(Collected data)
--- --- ---
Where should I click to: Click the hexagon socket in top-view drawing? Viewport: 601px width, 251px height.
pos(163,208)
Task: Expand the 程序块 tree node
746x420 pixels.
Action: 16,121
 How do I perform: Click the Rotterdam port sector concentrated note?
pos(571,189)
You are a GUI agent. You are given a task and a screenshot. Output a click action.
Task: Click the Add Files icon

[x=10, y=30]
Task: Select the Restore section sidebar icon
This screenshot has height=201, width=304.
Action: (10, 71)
--- --- ---
- **THE TASK**: With the line that contains "746x420 pixels." as the start, output every line through the end of the entries exactly. Add no other lines.

- **SOLUTION FOR THIS TASK**:
746x420 pixels.
Action: 16,121
 How do I perform: Click the Rotterdam port sector concentrated note?
pos(571,189)
You are a GUI agent. You are given a task and a screenshot. Output a click action.
Task: Click the Add Files icon

[x=10, y=30]
Task: Select the Restore section sidebar icon
This screenshot has height=201, width=304.
Action: (10, 71)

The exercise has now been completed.